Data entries
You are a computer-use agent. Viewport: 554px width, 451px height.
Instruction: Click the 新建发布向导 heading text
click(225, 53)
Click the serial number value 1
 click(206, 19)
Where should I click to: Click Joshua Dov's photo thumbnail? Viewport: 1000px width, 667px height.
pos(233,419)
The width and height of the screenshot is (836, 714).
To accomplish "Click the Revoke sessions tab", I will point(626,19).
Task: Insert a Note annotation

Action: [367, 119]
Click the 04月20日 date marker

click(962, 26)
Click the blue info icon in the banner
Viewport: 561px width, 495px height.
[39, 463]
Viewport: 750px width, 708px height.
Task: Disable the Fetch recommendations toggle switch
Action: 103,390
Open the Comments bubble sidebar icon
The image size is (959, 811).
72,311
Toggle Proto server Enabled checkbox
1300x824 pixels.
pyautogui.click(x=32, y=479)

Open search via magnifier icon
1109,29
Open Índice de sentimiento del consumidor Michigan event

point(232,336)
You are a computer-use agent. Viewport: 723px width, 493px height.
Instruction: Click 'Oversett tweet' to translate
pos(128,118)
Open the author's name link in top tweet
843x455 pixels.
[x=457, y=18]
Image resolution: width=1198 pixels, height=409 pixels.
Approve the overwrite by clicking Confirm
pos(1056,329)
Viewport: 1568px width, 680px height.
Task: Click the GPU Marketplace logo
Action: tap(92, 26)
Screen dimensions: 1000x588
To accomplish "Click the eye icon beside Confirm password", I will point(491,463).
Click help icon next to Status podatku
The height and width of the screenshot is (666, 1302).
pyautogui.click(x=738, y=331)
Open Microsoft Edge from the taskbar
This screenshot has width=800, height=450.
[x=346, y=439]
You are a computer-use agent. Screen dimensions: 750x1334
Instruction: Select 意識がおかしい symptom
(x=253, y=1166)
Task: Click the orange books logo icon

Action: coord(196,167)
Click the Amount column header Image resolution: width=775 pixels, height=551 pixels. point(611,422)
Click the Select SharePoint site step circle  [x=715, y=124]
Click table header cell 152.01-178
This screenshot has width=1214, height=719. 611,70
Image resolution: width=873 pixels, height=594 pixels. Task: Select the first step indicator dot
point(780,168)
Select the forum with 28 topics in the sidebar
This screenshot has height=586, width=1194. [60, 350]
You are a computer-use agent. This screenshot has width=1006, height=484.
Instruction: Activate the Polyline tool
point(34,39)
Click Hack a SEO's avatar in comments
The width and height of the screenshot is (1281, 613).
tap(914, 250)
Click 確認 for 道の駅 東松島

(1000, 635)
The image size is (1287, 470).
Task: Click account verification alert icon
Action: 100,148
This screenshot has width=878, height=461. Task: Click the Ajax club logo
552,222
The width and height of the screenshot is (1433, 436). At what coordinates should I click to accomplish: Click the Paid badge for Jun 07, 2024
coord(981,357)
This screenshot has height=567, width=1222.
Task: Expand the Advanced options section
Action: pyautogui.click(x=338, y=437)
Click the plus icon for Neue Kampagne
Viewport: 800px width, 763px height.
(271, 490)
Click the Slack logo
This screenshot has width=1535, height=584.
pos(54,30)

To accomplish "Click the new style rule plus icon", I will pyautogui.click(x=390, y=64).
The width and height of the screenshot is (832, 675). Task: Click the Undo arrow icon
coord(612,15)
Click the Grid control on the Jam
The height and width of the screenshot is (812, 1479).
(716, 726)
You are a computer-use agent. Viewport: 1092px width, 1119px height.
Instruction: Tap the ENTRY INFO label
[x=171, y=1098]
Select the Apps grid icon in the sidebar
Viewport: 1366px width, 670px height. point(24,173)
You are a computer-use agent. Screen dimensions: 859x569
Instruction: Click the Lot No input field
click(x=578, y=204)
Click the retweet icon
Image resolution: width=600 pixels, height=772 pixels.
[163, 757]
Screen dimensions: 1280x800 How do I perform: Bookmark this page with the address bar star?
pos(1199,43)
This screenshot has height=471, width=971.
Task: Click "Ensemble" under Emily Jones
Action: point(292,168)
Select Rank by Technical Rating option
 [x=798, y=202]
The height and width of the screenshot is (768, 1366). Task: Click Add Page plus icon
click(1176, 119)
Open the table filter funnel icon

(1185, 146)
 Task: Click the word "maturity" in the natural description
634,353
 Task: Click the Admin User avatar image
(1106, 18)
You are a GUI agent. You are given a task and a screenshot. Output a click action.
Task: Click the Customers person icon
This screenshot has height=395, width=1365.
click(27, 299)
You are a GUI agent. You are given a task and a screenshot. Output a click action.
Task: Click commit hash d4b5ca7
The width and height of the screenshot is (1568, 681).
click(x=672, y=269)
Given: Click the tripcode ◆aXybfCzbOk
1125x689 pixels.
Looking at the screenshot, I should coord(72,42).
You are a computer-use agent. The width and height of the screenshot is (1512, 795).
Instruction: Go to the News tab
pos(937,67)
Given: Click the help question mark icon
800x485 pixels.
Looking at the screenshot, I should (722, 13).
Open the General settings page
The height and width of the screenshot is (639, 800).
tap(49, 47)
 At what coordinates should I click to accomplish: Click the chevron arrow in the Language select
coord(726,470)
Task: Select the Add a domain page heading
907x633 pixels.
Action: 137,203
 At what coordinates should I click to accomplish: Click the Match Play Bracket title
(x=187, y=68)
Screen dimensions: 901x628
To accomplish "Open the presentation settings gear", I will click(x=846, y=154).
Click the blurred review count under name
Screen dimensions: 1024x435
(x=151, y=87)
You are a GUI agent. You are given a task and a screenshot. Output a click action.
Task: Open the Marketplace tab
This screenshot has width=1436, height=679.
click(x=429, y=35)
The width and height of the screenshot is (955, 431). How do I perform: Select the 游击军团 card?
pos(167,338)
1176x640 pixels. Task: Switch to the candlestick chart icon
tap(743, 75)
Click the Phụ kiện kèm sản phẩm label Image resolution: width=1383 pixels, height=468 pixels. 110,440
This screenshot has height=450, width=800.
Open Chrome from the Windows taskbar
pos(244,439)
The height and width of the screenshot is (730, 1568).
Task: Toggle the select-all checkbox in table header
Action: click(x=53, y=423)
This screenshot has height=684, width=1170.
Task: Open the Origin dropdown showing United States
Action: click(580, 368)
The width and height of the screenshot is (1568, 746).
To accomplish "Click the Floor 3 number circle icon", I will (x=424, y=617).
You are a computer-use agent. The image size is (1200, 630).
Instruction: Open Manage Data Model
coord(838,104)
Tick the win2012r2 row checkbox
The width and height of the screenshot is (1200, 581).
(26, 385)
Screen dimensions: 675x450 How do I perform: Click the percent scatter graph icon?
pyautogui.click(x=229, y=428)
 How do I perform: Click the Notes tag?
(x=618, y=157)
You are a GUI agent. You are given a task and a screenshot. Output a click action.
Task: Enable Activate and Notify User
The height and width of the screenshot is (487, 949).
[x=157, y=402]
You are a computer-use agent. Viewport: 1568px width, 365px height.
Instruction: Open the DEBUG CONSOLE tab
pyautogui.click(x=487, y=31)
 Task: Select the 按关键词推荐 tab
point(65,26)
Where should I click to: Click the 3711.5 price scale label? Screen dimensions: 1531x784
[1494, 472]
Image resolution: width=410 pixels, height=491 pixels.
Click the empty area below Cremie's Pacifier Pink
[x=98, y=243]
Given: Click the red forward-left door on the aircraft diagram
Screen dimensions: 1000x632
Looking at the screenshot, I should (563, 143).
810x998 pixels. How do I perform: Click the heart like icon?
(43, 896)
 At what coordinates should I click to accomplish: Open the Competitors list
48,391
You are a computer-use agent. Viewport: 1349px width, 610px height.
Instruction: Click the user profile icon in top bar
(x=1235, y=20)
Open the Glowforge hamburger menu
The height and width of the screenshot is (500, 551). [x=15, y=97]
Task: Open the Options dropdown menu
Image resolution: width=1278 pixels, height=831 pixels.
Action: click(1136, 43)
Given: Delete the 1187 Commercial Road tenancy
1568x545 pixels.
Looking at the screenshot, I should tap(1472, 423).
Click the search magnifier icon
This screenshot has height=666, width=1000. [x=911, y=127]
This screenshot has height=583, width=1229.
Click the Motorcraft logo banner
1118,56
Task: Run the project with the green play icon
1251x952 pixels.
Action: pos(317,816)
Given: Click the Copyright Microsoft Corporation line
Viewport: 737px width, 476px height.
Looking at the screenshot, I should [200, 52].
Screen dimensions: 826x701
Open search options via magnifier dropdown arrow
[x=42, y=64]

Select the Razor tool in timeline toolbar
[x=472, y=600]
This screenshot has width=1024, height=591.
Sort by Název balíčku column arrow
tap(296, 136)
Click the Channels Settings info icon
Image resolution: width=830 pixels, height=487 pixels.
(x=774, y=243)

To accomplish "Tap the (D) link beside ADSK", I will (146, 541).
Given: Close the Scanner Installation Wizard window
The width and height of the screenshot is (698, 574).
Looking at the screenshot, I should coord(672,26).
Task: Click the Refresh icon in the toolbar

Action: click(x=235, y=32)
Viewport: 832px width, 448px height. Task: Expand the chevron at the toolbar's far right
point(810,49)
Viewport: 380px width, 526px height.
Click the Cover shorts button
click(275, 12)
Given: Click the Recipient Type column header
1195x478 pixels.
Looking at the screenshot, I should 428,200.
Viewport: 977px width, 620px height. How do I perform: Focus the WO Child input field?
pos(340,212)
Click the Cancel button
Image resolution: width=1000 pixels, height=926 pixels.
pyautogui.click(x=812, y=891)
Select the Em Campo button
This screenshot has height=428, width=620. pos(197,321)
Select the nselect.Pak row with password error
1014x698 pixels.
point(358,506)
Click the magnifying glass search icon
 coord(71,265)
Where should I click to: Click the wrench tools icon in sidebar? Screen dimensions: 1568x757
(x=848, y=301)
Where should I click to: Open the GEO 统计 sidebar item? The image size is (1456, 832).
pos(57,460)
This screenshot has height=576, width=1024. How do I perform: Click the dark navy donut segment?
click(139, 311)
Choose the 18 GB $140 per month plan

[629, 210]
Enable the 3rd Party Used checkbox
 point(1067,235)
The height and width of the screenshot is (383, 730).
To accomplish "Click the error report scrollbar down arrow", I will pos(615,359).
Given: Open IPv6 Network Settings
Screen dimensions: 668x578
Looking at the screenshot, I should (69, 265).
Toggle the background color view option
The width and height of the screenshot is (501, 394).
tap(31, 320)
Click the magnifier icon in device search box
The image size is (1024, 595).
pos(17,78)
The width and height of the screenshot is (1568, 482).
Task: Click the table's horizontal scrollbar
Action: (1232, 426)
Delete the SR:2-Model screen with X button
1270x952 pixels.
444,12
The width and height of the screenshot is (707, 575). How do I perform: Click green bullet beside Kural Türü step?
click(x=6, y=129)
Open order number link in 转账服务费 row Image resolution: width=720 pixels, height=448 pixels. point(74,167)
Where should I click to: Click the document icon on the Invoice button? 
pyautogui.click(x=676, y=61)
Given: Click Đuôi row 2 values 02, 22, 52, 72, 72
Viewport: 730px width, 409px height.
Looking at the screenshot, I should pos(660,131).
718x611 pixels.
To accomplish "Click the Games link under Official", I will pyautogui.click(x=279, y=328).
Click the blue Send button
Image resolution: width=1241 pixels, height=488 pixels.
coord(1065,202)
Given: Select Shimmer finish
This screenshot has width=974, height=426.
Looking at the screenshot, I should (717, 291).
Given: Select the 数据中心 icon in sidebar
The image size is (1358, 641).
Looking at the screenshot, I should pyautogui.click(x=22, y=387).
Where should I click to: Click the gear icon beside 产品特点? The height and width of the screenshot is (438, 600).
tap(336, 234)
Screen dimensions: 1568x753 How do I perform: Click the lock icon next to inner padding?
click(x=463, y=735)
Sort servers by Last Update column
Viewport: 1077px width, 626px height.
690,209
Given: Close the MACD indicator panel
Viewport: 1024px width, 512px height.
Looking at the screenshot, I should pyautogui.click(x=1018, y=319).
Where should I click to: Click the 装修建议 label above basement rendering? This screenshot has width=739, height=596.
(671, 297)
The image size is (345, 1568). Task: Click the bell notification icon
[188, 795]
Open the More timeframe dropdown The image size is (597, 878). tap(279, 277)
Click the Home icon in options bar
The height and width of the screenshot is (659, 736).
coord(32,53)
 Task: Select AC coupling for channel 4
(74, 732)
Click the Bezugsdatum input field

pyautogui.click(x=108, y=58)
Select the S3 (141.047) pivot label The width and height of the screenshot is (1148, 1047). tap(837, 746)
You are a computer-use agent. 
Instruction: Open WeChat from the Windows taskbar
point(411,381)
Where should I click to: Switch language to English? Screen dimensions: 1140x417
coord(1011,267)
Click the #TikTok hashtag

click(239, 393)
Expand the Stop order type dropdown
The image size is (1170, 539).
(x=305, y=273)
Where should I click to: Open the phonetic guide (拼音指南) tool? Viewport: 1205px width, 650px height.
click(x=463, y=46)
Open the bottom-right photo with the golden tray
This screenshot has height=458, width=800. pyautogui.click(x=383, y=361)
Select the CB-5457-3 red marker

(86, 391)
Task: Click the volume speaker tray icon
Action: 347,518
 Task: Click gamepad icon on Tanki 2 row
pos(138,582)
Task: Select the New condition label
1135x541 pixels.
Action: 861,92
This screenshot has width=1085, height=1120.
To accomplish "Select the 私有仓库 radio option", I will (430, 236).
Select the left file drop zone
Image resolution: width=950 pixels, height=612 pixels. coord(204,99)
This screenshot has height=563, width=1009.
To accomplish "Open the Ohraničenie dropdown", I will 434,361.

== TASK DESCRIPTION ==
Reproduce every line of the entries above, unchanged, from the very first one down to and including the line containing "Toggle Proto server Enabled checkbox".

== ANSWER TO THE PROBLEM ==
You are a computer-use agent. Viewport: 554px width, 451px height.
Instruction: Click the 新建发布向导 heading text
click(225, 53)
Click the serial number value 1
 click(206, 19)
Where should I click to: Click Joshua Dov's photo thumbnail? Viewport: 1000px width, 667px height.
pos(233,419)
The width and height of the screenshot is (836, 714).
To accomplish "Click the Revoke sessions tab", I will point(626,19).
Task: Insert a Note annotation

Action: [367, 119]
Click the 04月20日 date marker

click(962, 26)
Click the blue info icon in the banner
Viewport: 561px width, 495px height.
[39, 463]
Viewport: 750px width, 708px height.
Task: Disable the Fetch recommendations toggle switch
Action: 103,390
Open the Comments bubble sidebar icon
The image size is (959, 811).
72,311
Toggle Proto server Enabled checkbox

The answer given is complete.